Data in this exercise.
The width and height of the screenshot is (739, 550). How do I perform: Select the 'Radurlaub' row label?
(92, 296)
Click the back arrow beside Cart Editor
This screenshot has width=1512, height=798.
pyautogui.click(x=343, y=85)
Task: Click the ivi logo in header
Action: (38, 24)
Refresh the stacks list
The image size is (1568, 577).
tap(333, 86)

Task statement. Quote the material above word for word, keeping every line in its original order.

Task solution.
The width and height of the screenshot is (739, 550). How do I perform: Select the 'Radurlaub' row label?
(92, 296)
Click the back arrow beside Cart Editor
This screenshot has width=1512, height=798.
pyautogui.click(x=343, y=85)
Task: Click the ivi logo in header
Action: (38, 24)
Refresh the stacks list
The image size is (1568, 577).
tap(333, 86)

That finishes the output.